The wrist is the location at which the two forearm bones — the ulna and radius — make contact with the various carpal bones of the hand. A break or fracture is caused by a large fall or excessive force against the bone.

The wrist is the location at which the two forearm bones — the ulna and radius — make contact with the various carpal bones of the hand. A break or fracture is caused by a large fall or excessive force against the bone. It is most common in the wrist end of the radius and occurs less often in the ulna and the scaphoid of the carpal bones. Symptoms include severe pain, swelling, tenderness, stiffness, numbness, deformity of the hand and loss of grip strength. Surgery may be needed to repair and realign the bone, followed by months of physical therapy to rebuild lost function.

Start of Physical Therapy

Physical therapy, if the doctor feels it's needed, usually begins once the cast is removed about six weeks after the fracture has occurred. At this point the pain should be diminished and the wrist is well into the healing process. The doctor will evaluate whether the bone is safe enough to begin physical therapy. If therapy is started too soon, then you can risk injuring the wrist again.

Benefits

Wrist exercises are used to restore muscle strength, mobility and function lost after the injury. Therapy cannot heal the initial fracture, but repeated load-bearing activities can work to build stronger, denser bones. This is an important factor in preventing future injuries. Since wrist fractures often occur in the elderly, therapy may be ongoing to improve bone density. In this case, low impact exercises such as swimming are usually recommended.

Exercises

The wrist joint operates like a hinge, and the most common exercise, known as an extension/flexion, involves bending the wrist up and down on that hinge. As healing develops, you can perform this exercise with a weight in hand to further strengthen the muscles.

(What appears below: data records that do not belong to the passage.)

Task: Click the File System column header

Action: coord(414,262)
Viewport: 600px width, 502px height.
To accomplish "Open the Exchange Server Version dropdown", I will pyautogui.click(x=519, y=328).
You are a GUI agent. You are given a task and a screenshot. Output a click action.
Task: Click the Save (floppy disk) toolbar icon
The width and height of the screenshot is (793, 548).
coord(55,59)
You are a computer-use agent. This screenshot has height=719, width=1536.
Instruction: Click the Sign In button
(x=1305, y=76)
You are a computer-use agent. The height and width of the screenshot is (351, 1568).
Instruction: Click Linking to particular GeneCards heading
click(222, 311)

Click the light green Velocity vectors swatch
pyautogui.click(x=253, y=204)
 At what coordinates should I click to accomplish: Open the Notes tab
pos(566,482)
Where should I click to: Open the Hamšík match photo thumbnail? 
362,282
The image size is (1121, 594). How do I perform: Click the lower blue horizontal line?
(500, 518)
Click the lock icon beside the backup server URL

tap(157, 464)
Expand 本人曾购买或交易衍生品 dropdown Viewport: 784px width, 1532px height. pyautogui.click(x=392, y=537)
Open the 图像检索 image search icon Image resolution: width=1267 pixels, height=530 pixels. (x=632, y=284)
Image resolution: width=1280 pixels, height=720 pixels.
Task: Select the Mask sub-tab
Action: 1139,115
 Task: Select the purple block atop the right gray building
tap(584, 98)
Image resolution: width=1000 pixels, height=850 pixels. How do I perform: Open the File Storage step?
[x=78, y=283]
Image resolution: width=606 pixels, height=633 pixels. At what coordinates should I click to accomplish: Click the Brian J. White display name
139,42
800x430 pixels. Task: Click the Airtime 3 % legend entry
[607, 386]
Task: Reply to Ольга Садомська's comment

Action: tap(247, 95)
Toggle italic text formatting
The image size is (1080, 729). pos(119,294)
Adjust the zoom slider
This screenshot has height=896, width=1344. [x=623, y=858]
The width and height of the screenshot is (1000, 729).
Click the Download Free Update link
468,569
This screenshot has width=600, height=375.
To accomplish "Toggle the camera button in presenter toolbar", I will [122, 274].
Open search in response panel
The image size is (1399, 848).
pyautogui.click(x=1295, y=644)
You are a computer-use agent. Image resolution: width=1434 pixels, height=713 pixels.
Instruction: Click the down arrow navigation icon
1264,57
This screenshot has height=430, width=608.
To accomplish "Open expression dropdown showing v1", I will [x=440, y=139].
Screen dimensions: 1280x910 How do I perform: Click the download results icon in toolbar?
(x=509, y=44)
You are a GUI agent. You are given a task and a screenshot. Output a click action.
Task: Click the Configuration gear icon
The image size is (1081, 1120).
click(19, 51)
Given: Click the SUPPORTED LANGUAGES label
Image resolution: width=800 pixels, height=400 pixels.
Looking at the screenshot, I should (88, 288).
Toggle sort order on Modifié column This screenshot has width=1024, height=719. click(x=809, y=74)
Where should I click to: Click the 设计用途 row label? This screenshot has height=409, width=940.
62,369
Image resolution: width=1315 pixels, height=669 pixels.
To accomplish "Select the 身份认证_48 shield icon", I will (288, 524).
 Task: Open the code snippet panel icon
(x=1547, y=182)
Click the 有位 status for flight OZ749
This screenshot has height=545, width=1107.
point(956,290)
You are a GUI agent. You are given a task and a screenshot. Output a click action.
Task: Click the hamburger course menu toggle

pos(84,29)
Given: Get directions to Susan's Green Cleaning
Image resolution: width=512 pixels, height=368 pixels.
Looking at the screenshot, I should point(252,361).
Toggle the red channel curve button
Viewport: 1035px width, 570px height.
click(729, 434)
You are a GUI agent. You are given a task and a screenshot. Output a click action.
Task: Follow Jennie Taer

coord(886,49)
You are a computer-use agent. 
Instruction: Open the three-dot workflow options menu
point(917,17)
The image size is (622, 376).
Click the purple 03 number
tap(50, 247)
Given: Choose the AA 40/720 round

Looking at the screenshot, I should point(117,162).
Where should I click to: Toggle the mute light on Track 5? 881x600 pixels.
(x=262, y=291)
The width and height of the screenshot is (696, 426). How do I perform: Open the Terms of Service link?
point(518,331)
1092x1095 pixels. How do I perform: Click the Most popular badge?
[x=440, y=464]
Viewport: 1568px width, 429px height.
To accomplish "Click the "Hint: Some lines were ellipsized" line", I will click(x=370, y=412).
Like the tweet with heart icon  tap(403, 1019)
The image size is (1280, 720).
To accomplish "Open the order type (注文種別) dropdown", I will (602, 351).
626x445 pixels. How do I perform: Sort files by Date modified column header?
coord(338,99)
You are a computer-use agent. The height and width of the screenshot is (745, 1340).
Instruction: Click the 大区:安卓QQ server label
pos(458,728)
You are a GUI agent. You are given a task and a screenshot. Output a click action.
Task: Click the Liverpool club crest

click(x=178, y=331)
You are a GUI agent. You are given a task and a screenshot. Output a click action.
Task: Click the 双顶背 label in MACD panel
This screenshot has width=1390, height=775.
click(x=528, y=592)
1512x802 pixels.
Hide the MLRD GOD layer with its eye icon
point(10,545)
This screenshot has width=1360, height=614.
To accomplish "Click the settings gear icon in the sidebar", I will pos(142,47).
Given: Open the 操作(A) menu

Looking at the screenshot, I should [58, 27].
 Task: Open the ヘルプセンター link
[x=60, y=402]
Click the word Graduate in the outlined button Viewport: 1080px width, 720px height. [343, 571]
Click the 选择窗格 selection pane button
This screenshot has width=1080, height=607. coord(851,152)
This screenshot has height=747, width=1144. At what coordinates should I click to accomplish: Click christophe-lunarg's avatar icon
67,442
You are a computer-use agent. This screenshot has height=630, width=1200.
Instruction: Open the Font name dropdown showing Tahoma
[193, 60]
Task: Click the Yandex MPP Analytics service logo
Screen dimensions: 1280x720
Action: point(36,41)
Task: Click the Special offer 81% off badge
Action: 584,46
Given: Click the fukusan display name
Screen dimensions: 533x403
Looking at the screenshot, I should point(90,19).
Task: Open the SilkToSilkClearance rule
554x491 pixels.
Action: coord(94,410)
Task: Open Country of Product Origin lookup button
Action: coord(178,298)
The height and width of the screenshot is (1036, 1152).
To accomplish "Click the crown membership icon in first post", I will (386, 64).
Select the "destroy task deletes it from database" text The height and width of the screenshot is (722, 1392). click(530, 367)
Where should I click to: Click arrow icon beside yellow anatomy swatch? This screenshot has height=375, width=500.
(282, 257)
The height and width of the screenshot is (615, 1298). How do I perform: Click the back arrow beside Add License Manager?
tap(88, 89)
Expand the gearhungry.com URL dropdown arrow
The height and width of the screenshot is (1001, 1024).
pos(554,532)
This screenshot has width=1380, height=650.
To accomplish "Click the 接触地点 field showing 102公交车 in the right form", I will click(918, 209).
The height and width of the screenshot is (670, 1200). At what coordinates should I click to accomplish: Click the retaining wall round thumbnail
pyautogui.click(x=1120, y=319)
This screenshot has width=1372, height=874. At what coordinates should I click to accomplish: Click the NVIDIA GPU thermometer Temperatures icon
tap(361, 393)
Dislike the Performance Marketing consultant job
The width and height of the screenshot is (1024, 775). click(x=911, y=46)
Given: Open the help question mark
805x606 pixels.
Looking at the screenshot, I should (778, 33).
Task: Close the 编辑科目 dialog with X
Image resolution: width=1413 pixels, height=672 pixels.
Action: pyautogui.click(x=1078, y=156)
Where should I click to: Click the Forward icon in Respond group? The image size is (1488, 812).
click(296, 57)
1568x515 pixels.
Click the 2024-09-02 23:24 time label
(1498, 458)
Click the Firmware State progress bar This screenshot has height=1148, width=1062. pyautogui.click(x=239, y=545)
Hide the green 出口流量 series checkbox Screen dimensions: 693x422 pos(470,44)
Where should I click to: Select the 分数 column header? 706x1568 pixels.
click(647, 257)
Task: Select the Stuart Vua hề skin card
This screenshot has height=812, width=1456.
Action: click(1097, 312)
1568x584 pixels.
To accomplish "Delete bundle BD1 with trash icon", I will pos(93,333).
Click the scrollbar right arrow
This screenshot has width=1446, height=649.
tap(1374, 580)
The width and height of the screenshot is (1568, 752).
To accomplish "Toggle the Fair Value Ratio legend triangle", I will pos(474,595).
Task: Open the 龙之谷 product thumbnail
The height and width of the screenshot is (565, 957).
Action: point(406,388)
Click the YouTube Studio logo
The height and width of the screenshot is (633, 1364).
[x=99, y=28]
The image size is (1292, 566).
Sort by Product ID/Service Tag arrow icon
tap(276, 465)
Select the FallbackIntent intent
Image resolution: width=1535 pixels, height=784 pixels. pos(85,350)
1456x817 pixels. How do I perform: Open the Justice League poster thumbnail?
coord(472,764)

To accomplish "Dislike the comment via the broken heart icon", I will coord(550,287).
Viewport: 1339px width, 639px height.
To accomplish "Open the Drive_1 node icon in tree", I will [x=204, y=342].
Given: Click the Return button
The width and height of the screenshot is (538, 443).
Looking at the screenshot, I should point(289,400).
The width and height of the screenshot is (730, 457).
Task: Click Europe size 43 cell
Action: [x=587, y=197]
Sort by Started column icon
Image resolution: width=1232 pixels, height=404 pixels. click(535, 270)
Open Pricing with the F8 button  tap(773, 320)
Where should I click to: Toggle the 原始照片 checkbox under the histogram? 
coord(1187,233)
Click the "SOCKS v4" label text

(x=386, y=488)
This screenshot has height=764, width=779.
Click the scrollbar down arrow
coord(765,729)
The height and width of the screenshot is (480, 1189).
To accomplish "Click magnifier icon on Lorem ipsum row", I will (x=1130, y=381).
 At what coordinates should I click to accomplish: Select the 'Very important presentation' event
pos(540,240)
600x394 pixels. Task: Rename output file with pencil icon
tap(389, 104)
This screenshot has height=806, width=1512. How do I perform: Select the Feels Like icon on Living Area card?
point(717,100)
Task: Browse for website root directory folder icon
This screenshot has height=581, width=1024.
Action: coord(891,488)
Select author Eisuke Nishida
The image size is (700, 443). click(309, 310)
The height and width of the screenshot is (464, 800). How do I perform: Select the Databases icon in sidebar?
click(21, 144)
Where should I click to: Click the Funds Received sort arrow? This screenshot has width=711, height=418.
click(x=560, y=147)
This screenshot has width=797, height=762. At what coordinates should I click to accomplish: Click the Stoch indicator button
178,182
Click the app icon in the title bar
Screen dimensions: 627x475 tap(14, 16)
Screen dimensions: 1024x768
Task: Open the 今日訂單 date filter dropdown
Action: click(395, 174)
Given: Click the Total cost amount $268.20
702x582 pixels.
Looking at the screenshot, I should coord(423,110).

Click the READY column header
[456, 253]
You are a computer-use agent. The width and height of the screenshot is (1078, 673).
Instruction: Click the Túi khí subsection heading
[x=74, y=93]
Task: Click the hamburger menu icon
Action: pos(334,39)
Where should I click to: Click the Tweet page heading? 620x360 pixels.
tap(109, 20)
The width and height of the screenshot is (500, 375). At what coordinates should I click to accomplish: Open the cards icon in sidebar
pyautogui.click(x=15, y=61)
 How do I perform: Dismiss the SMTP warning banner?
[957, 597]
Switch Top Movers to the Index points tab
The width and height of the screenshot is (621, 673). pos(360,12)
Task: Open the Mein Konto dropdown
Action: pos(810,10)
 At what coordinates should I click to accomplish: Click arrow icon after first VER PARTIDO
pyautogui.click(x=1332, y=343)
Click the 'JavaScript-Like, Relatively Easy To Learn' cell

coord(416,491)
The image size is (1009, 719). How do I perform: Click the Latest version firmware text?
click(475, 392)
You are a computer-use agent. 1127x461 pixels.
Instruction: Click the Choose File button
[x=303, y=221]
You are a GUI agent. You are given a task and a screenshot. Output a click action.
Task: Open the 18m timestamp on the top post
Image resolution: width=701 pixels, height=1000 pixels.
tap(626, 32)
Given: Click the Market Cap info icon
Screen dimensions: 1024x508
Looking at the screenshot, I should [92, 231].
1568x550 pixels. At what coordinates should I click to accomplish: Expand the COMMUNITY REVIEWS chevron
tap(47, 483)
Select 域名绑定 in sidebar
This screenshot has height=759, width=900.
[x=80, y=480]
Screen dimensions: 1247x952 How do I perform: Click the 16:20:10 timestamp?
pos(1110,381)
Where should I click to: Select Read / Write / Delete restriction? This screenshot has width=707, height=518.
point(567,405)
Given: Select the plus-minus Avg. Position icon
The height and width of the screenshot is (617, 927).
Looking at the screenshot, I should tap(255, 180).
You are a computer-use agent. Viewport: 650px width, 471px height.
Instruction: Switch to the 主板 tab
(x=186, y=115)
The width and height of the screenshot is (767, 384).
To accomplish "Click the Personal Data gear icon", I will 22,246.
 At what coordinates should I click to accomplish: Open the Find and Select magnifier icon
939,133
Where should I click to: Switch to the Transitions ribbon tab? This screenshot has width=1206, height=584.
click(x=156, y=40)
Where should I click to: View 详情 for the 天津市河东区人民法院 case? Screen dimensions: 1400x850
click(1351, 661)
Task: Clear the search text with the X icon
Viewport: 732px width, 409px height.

The wrist also has a limited movement side to side, which is known as a wrist deviation. A third movement, the supination/pronation, involves flipping the forearm up and down. Other exercises include extending your fingers, squeezing a tennis ball/hand grip or a prayer stretch. You can also perform isometric exercises, which are exercises without muscle contractions, by simply pushing against your stationary hand. Each of these movements is a vital part of the nascent stages of physical therapy. However, a medical professional is needed to make exercise recommendations and demonstrate proper mechanics. Physical therapy is usually done in an out-patient setting and should be supervised. You may be able to start a home program once you have learned proper form and routine.

Completion

Therapy is usually completed once you have achieved a full restoration of mobility and strength, after which time you can continue a regular exercise routine on your own. It may take as long as a year to fully recover from a wrist fracture. However, the precise duration of the therapy depends on the extent of the injury, the kind of treatment received and your body's response to the treatment. Rehabilitation may be delayed from persistent stiffness, nerve or blood vessel damage and osteoarthritis, which is either caused by fractures that extend into the joint or a pre-existing problem. Residual wrist problems can be permanent.